──────── Source material
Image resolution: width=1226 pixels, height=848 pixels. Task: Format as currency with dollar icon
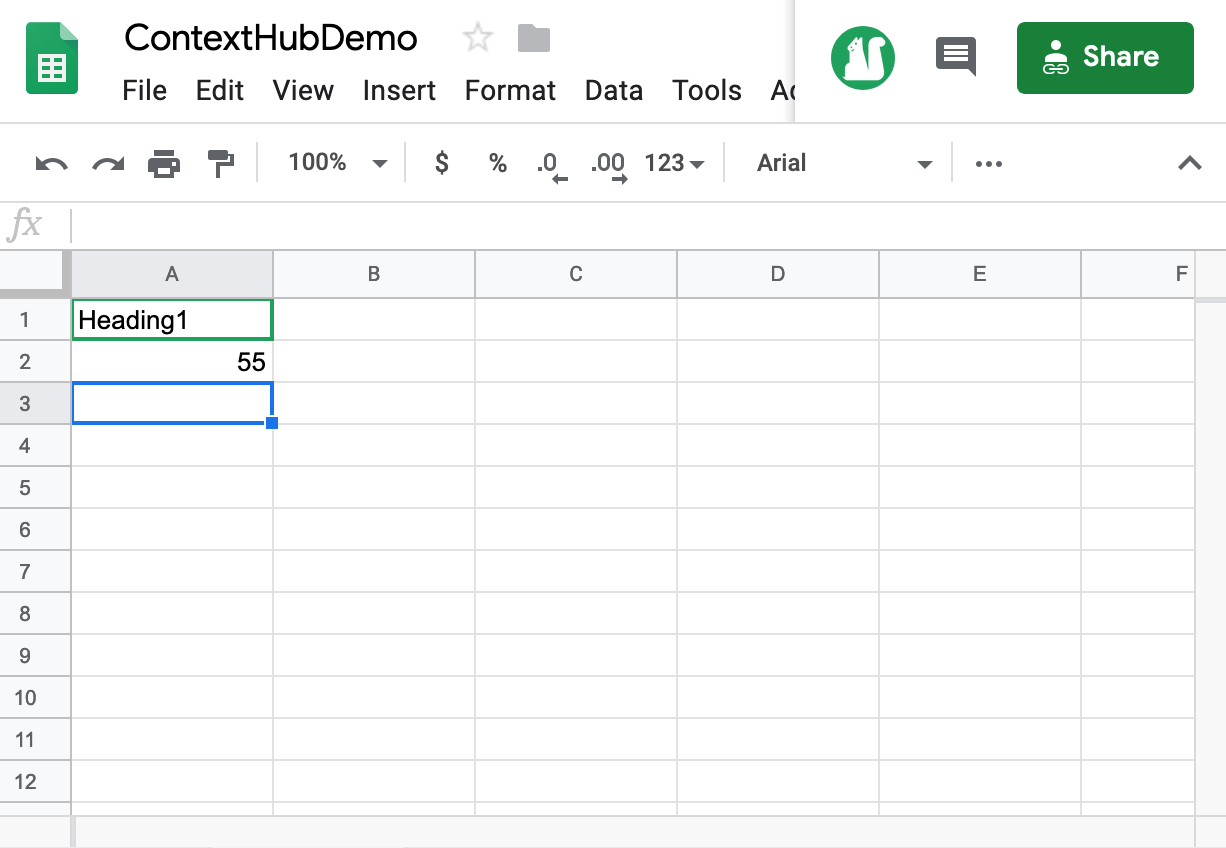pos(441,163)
────────────────
──────── Source material
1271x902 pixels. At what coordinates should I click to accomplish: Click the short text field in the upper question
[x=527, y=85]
────────────────
──────── Source material
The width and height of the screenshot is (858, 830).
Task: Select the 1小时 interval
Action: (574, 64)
────────────────
§ What is being asked
Retype the listing lines from the line with "The width and" to the line with "Action: (574, 64)", inclusive.

§ Expected answer
The width and height of the screenshot is (858, 830).
Task: Select the 1小时 interval
Action: (574, 64)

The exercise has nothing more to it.